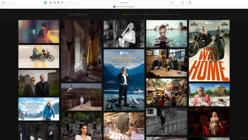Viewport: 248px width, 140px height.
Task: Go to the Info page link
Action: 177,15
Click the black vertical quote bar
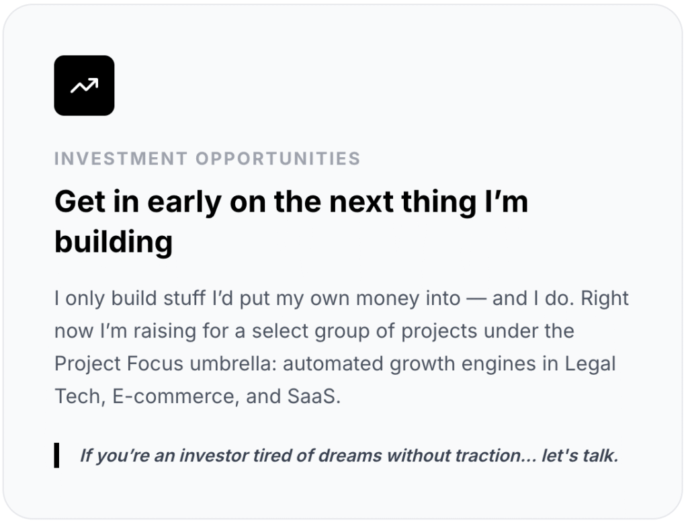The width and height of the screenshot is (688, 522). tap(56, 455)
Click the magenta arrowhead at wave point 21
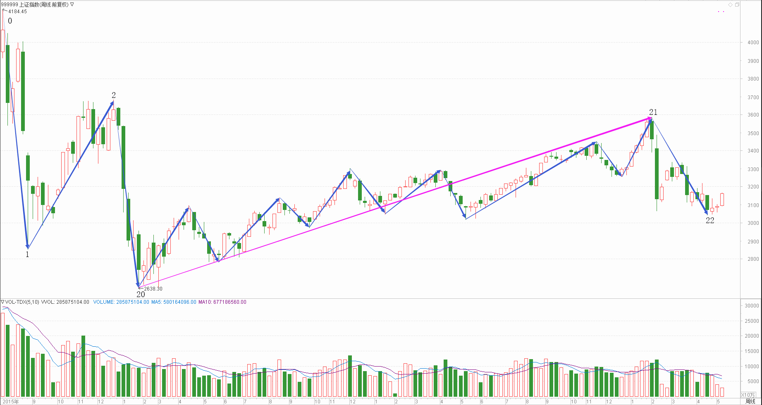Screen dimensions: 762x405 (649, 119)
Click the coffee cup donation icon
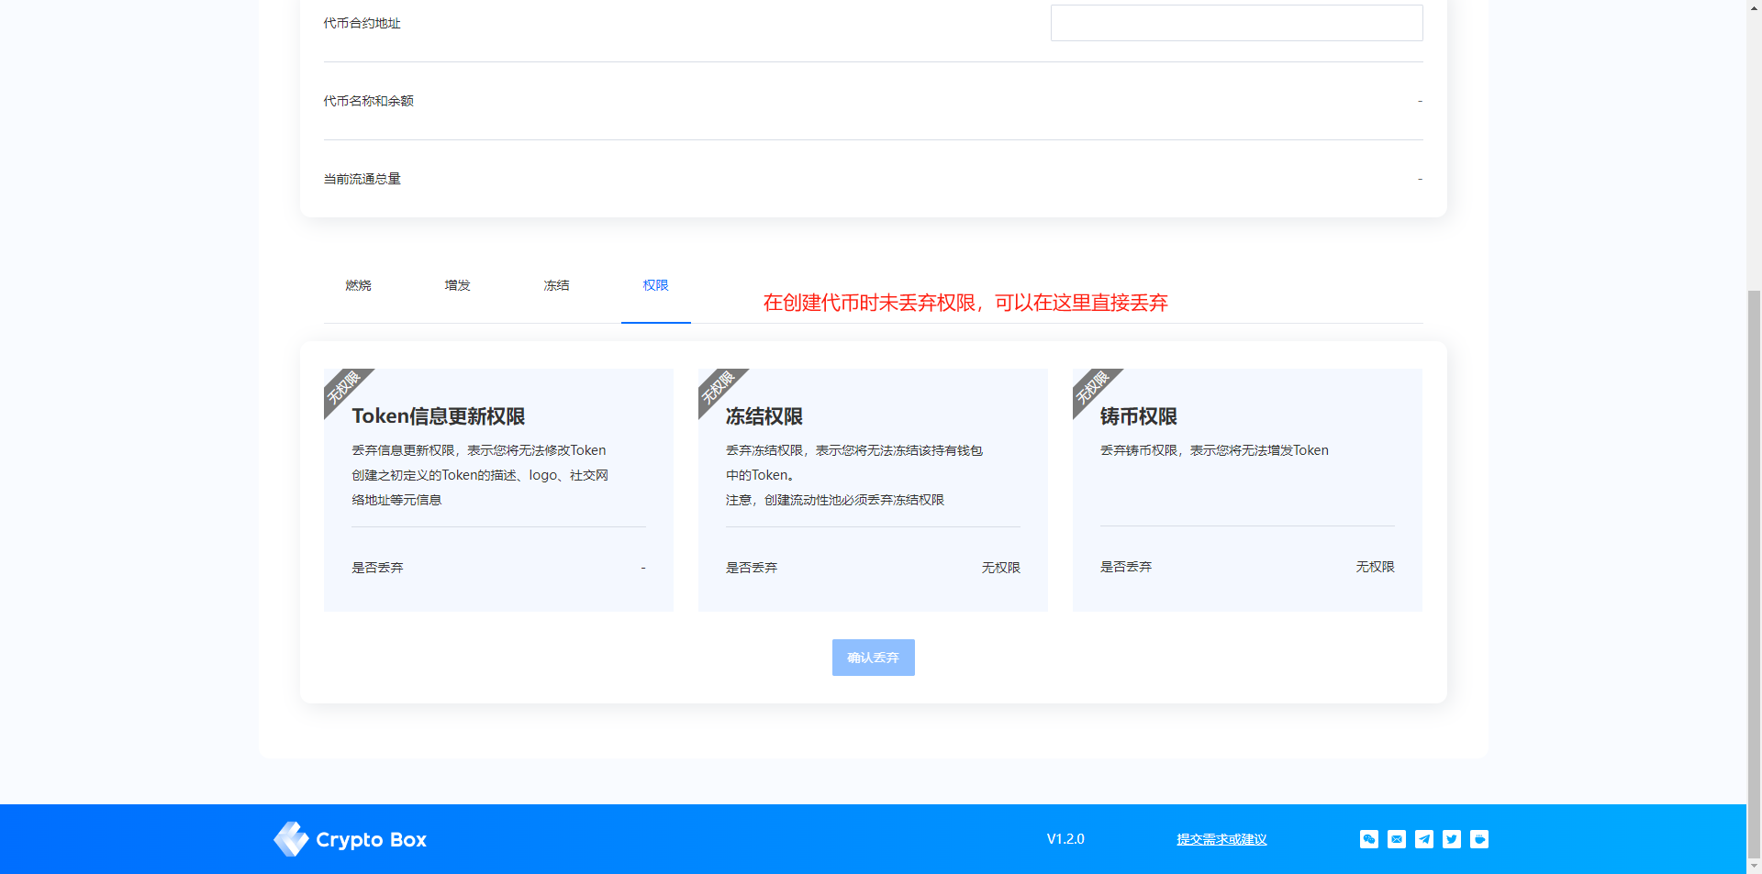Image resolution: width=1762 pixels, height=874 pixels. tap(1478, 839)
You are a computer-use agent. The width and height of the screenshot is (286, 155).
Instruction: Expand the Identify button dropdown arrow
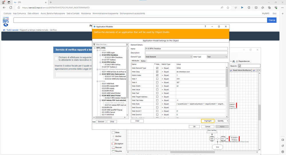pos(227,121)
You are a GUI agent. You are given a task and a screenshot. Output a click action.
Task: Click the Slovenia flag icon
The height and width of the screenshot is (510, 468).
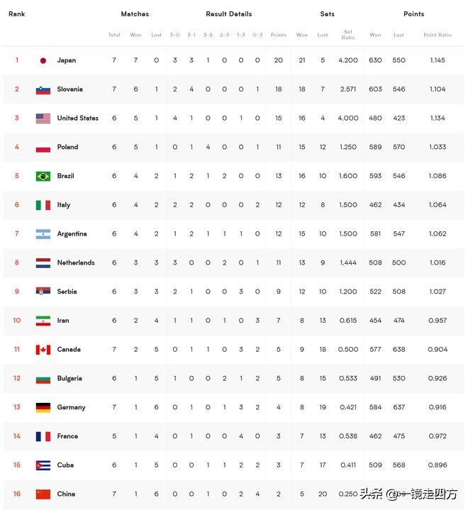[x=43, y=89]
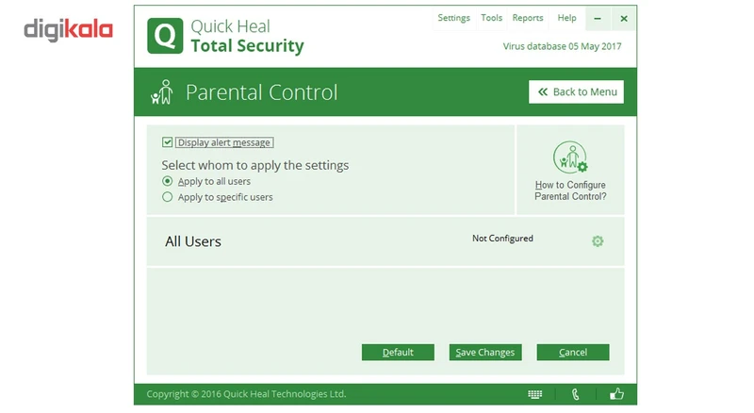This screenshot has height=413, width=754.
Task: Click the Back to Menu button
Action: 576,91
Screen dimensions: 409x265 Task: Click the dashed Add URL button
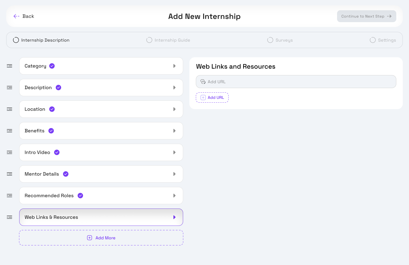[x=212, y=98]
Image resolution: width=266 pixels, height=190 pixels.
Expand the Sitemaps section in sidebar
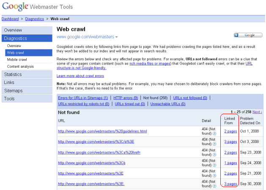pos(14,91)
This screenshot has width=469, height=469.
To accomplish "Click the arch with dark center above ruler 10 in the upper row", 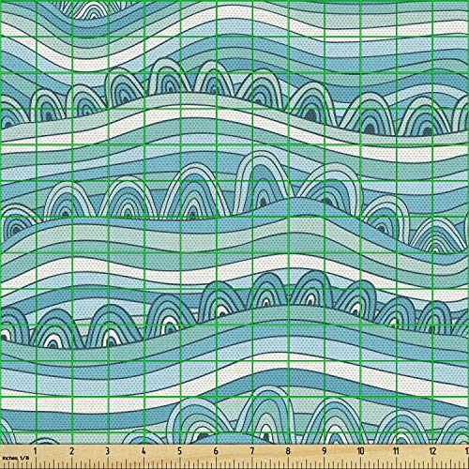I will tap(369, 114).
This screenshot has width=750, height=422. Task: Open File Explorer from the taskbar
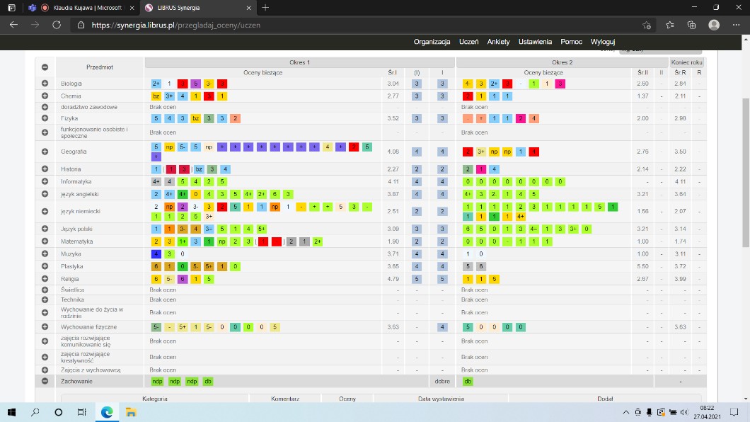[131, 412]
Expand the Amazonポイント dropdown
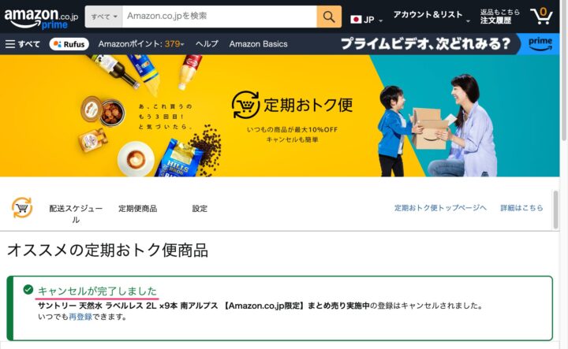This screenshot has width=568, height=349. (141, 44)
- - - - -
» What is required: Above are some records; extract exactly the lines from the one containing "Instruction: Expand the" through the one containing "This screenshot has width=469, height=469." and drop the pictures.

» Task answer:
Instruction: Expand the Identify button dropdown arrow
pos(227,121)
You are a GUI agent. You are given a task and a screenshot. Output a click action.
Task: Click the Slovenia flag icon
The height and width of the screenshot is (510, 468).
[x=43, y=89]
This screenshot has height=413, width=754.
Task: Click the Back to Menu button
Action: 576,91
Screen dimensions: 409x265 Task: Click the dashed Add URL button
[x=212, y=98]
Image resolution: width=266 pixels, height=190 pixels.
Expand the Sitemaps section in sidebar
pos(14,91)
This screenshot has width=469, height=469.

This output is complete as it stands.